### Prompt 1
Which labels does the code in the 6502 math lab post define, meaning lines that begin with a name followed by a colon?

### Document excerpt
***
Lab 2 - 6502 Math Lab

Introduction
In this blog post, I will share my experience working on the second lab of the SPO (Systems Programming and Operating Systems) course. The goal of this lab was to create a subroutine in 6502 Assembly Language that draws an image on a bitmapped screen and then animate it by making it bounce around the screen. The lab involved writing code to move a graphic diagonally across the screen and then modifying it to make the graphic bounce off the edges of the screen.


The Code 
The initial code provided draws a 5x5 pixel image (either an "O" or an "X") on the screen and moves it diagonally from the top-left corner to the bottom-right corner. The image is cleared and redrawn in a new position to create the illusion of movement. The code uses a delay loop to slow down the animation so that it is visible to the human eye.


Here is the initial code:

;
; draw-image-subroutine.6502
;
; This is a routine that can place an arbitrary 
; rectangular image on to the screen at given
; coordinates.
;
; Chris Tyler 2024-09-17
; Licensed under GPLv2+
;

;
; The subroutine is below starting at the 
; label "DRAW:"
;

; Test code for our subroutine
; Moves an image diagonally across the screen

; Zero-page variables
define XPOS $20
define YPOS $21


START:

; Set up the width and height elements of the data structure
  LDA #$05
  STA $12       ; IMAGE WIDTH
  STA $13       ; IMAGE HEIGHT

; Set initial position X=Y=0
  LDA #$00
  STA XPOS
  STA YPOS

; Main loop for diagonal animation
MAINLOOP:

  ; Set pointer to the image
  ; Use G_O or G_X as desired
  ; The syntax #<LABEL returns the low byte of LABEL
  ; The syntax #>LABEL returns the high byte of LABEL

  LDA #<G_O
  STA $10
  LDA #>G_O
  STA $11

  ; Place the image on the screen
  LDA #$10  ; Address in zeropage of the data structure
  LDX XPOS  ; X position
  LDY YPOS  ; Y position
  JSR DRAW  ; Call the subroutine

  ; Delay to show the image
  LDY #$00
  LDX #$50
DELAY:
  DEY
  BNE DELAY
  DEX
  BNE DELAY

  ; Set pointer to the blank graphic
  LDA #<G_BLANK
  STA $10
  LDA #>G_BLANK
  STA $11

  ; Draw the blank graphic to clear the old image
  LDA #$10 ; LOCATION OF DATA STRUCTURE
  LDX XPOS
  LDY YPOS
  JSR DRAW

  ; Increment the position
  INC XPOS
  INC YPOS

  ; Continue for 29 frames of animation
  LDA #28
  CMP XPOS
  BNE MAINLOOP

  ; Repeat infinitely
  JMP START

; ==========================================
;
; DRAW :: Subroutine to draw an image on 
;         the bitmapped display
;
; Entry conditions:
;    A - location in zero page of: 
;        a pointer to the image (2 bytes)
***
### The data

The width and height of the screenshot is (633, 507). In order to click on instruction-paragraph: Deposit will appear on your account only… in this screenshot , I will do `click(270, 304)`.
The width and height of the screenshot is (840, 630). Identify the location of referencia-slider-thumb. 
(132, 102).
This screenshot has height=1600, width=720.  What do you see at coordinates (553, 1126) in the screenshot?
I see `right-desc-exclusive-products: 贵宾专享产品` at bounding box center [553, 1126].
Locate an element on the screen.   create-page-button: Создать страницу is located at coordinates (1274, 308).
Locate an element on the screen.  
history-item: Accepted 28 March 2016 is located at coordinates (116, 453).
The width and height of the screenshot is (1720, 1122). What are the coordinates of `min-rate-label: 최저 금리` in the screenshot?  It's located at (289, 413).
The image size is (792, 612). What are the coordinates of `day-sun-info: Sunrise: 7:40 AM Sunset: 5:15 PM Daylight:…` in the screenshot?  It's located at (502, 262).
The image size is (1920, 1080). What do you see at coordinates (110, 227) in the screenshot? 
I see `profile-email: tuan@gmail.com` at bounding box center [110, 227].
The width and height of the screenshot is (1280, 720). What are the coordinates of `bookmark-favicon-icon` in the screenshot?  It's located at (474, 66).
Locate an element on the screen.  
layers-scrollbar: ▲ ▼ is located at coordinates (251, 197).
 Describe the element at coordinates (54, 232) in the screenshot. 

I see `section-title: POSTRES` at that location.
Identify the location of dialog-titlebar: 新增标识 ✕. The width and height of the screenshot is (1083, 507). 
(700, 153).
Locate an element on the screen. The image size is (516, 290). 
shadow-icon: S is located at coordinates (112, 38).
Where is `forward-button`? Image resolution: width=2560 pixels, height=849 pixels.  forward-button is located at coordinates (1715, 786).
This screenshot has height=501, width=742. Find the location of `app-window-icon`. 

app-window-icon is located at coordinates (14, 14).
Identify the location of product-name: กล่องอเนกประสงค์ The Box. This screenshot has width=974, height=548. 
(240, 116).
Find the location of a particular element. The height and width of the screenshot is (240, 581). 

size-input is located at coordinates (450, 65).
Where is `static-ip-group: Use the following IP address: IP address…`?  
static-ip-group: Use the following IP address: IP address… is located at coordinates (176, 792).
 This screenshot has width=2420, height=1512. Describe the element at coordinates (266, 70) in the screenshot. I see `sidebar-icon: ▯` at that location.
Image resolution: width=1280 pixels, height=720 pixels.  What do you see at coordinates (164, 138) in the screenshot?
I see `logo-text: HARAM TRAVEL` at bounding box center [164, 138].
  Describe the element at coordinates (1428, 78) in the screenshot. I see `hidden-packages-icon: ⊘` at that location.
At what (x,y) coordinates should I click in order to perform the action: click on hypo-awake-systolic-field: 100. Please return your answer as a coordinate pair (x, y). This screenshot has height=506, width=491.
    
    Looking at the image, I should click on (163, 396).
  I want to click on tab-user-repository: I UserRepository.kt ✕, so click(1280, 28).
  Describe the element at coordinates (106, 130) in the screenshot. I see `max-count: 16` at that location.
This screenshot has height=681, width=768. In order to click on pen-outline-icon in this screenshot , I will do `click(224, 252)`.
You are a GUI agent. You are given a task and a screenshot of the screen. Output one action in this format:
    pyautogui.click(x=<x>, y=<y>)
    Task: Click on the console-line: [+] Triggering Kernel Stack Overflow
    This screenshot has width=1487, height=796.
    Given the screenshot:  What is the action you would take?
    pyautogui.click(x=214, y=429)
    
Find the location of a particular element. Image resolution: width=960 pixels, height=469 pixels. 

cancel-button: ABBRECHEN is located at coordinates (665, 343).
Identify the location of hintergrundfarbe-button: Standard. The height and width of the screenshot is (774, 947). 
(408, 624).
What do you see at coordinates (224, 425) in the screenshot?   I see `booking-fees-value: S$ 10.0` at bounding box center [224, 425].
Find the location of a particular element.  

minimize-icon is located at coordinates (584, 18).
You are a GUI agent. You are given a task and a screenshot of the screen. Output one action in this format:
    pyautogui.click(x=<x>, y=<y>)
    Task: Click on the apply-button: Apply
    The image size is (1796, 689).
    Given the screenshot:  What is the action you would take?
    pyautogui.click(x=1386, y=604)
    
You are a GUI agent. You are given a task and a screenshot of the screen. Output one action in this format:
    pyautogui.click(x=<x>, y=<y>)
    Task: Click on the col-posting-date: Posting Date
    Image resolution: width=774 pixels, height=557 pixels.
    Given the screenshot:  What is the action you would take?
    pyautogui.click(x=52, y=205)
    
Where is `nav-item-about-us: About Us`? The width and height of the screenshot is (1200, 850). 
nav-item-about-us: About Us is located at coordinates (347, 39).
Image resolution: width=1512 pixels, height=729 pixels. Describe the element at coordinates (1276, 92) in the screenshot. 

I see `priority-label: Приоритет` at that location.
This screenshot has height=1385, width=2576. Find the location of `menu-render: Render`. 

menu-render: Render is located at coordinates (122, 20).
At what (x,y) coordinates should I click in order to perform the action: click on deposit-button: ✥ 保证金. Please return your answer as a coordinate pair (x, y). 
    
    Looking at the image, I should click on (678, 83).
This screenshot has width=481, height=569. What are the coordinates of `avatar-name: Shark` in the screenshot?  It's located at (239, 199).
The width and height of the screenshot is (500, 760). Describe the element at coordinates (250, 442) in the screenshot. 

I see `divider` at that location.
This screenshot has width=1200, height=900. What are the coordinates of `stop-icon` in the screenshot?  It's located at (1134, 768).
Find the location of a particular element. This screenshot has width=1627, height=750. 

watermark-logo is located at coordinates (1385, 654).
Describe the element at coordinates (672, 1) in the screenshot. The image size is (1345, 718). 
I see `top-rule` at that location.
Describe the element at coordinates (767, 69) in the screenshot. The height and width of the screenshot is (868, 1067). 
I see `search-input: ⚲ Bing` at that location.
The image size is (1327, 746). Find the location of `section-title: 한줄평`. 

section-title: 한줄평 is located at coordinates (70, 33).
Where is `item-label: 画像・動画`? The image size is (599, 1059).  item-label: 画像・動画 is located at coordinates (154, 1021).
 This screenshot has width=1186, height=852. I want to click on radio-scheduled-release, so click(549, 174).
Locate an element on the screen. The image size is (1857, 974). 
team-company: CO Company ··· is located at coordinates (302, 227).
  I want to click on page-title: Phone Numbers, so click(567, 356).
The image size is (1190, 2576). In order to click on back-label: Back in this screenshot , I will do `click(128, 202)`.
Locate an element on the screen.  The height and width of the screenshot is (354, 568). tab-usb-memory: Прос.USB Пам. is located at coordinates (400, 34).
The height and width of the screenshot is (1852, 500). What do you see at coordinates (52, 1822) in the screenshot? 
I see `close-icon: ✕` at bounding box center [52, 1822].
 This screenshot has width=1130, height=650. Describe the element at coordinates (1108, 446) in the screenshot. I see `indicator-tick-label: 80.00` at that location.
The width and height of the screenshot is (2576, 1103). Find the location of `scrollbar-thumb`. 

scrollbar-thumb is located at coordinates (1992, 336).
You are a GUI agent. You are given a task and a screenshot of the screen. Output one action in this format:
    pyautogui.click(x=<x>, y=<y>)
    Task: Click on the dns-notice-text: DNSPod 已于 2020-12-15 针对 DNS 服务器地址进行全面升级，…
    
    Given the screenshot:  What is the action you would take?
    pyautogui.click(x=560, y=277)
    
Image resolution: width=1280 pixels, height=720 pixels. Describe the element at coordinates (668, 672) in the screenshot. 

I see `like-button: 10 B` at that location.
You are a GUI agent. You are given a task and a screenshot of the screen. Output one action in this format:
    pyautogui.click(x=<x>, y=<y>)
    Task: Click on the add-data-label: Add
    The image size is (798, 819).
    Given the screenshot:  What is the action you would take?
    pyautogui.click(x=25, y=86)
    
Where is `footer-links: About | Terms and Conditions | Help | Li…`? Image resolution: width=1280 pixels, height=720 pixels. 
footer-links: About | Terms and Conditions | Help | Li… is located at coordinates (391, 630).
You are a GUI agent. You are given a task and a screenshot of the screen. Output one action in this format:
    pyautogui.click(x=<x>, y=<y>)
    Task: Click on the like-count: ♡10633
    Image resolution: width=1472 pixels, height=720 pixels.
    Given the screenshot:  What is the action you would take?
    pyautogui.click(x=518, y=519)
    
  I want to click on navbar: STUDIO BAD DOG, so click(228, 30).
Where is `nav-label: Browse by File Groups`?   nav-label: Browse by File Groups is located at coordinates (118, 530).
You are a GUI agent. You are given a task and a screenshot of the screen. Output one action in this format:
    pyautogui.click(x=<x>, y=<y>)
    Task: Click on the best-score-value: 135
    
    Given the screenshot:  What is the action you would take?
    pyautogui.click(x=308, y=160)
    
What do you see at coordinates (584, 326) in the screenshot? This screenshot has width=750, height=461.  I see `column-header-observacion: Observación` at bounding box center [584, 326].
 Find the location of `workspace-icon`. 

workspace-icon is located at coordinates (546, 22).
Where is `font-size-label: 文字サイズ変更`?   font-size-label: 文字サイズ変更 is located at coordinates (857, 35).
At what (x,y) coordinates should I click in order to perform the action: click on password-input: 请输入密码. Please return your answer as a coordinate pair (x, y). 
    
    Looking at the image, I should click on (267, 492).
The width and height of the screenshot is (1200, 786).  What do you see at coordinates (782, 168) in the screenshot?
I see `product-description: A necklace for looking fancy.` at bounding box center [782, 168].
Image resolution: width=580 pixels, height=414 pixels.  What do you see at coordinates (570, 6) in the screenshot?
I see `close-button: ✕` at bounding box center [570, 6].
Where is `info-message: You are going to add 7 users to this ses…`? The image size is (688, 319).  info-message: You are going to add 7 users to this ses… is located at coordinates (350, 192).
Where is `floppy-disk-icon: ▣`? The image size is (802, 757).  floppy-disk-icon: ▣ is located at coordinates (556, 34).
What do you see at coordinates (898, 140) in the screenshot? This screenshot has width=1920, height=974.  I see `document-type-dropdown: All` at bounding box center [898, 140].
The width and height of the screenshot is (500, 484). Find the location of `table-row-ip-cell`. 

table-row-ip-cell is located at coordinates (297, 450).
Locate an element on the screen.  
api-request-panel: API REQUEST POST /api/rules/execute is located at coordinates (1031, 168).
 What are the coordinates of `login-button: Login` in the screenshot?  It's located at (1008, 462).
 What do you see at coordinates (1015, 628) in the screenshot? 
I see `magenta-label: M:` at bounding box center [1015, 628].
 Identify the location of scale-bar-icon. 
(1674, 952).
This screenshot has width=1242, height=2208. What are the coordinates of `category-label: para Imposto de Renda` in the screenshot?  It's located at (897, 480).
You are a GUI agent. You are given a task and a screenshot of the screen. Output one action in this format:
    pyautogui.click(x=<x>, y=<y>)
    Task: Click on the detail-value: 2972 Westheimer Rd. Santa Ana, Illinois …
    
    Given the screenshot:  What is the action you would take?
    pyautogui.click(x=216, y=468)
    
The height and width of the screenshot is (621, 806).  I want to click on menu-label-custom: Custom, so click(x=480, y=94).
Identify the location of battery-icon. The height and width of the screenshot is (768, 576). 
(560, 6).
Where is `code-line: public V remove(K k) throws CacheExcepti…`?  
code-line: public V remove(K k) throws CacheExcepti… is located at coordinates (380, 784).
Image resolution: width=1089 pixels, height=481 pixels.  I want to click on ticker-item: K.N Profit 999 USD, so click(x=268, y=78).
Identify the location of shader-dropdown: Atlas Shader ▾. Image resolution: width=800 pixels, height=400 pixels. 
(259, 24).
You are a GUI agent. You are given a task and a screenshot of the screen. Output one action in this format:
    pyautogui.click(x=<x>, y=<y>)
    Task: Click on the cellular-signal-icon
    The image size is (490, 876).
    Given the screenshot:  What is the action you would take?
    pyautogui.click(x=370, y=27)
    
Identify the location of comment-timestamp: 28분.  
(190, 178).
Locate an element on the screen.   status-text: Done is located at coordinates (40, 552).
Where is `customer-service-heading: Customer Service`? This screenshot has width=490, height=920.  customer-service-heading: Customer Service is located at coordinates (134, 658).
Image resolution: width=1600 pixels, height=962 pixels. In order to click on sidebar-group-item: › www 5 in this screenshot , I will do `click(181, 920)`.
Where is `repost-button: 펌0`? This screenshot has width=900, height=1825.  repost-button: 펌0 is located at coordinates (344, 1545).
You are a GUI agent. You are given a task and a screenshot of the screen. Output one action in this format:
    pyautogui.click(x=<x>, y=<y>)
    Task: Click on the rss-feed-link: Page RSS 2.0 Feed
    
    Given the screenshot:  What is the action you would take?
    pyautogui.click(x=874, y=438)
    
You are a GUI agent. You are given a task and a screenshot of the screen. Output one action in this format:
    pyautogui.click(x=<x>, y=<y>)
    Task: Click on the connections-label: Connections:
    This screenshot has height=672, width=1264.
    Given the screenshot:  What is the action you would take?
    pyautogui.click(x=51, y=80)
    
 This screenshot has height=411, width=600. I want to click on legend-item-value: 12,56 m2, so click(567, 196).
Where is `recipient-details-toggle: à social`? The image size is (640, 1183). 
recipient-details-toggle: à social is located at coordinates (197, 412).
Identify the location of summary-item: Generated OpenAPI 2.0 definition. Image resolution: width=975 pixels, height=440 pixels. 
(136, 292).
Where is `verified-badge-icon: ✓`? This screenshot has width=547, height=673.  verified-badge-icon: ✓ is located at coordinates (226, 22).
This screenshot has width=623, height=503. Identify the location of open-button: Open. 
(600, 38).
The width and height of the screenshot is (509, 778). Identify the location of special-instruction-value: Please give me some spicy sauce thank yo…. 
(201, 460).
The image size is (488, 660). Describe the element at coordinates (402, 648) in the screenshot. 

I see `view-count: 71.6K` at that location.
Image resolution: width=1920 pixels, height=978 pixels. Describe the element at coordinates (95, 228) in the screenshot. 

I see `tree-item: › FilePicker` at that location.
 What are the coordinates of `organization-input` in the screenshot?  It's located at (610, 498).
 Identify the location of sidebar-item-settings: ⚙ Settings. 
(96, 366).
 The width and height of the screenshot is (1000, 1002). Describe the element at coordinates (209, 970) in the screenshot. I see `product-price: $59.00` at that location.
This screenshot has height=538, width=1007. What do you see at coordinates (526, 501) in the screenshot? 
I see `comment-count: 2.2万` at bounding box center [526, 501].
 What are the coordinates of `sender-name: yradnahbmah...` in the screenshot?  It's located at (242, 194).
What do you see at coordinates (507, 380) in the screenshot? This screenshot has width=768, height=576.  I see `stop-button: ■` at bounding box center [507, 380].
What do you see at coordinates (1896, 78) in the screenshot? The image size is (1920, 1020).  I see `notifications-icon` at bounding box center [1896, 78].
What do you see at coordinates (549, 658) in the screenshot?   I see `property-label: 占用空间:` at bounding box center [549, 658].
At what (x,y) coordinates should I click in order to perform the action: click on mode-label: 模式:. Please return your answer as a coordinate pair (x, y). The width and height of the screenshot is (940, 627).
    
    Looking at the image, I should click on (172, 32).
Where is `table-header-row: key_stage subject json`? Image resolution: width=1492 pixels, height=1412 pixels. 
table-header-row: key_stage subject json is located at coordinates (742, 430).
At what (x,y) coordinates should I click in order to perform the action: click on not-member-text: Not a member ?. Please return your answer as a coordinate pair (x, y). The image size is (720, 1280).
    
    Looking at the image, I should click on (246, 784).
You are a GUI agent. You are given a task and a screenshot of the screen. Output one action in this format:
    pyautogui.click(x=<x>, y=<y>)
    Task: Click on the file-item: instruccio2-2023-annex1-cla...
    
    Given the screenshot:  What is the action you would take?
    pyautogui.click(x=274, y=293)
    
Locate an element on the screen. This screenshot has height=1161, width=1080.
***
### Prompt 2
Which lines of the entries contain the string "render"? Copy each one, and treat uppercase and lowercase as different.

### Exercise output 1
START, MAINLOOP, DELAY

### Exercise output 2
This screenshot has height=1385, width=2576. Find the location of `menu-render: Render`. 
menu-render: Render is located at coordinates (122, 20).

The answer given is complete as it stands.